In an embodiment of the present invention, the X-axis shift mechanism 2 includes an arc-shaped shift block 21, a guide tube 22, a compression spring 23, and a positioning steel ball 24, the arc-shaped shift block 21 is vertically disposed and fixedly connected to a side plate of the housing 1, one end of the guide tube 22 away from the side plate is fixedly connected to the X-axis positioning mechanism 4, and rotates synchronously with the X-axis positioning mechanism 4, the guide tube 22 opens toward one end of the side plate, the compression spring 23 is disposed in the guide tube 22, and the positioning steel ball 24 is disposed at one end of the opening in the guide tube 22 and connected to the compression spring 23.

It should be noted that an arc-shaped groove is formed in one surface, facing the central axis of the operating rod 6, of the arc-shaped stop block 21, a positioning groove is formed in the position, facing the positioning steel column, of the middle of the arc-shaped stop block 21, and when the operating rod swings along the X-axis direction, the guide tube 22 swings along with the X-axis positioning mechanism 4, so that the elastic steel column swings in the arc-shaped groove of the arc-shaped stop block 21, the elastic steel column is separated from the positioning groove, and the compression spring 23 is compressed; when the X axis is in the middle position, the compression spring 23 is in an extension state, and the compression spring 23 pushes the positioning steel column to be positioned in the positioning groove due to the elastic restoring force of the compression spring 23, so that vibration is generated, and the X axis positioning operation of the operating rod 6 is realized; .

In one embodiment of the present invention, the Y-axis shift mechanism 3 is identical in structure to the X-axis shift mechanism 2.

It should be noted that the operation process when the Y-axis shift mechanism 3 is operated to swing along the Y-axis is the same as the operation process of the X-axis shift mechanism 2.

In one embodiment of the present invention, the gasket 41 is a butterfly gasket.

It should be noted that the disc-shaped gasket can effectively ensure that the friction resistance is constant, so as to ensure that the friction damping is not affected by the wear in use.

In one embodiment of the present invention, the X-axis positioning mechanism 4 further comprises a PCB board 7, the PCB board 7 is mounted below the movable friction plate 43, and the upper portion of the PCB board 7 is mounted with four magnetic field strength sensors 8 arranged in a rectangular shape.

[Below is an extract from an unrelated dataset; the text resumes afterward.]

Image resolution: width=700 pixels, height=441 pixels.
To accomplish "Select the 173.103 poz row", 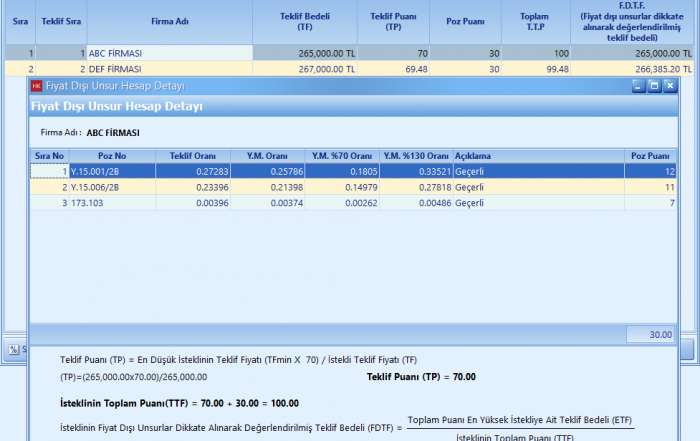I will click(112, 203).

It should be noted that the magnetic field intensity sensor 8 includes a hall sensor, and the hall sensor is in communication connection with an external display terminal; the detection process that the X axis in the control lever 6 is in the middle position, namely when the control lever 6 is in the middle position, the upper rectangular plate in the X axis positioning connecting piece is in a vertical state, the lower arc-shaped plate is positioned right above the Hall sensor, the Hall sensor detects that the magnetic field intensity of the X axis positioning connecting piece made of magnetic material is strongest, and transmits a signal with the strongest magnetic field intensity to an external display terminal, so that a worker or an operator can clearly know that the control lever 6 is in the middle position at the moment on the display terminal, and a compression spring 23 in the X axis gear mechanism 2 stretches and retracts to drive a positioning steel column to be positioned in a positioning groove of the arc gear block 21 to generate vibration, thereby realizing accurate positioning operation of an electric signal of the X axis in the control lever 6 and machinery; similarly, the detection process of the joystick 6 with the Y axis in the neutral position is the same as the detection process of the joystick 6 with the X axis in the neutral position.

Although the present invention is disclosed above, the present invention is not limited thereto. Various changes and modifications may be effected therein by one skilled in the art without departing from the spirit and scope of the invention as defined in the appended claims.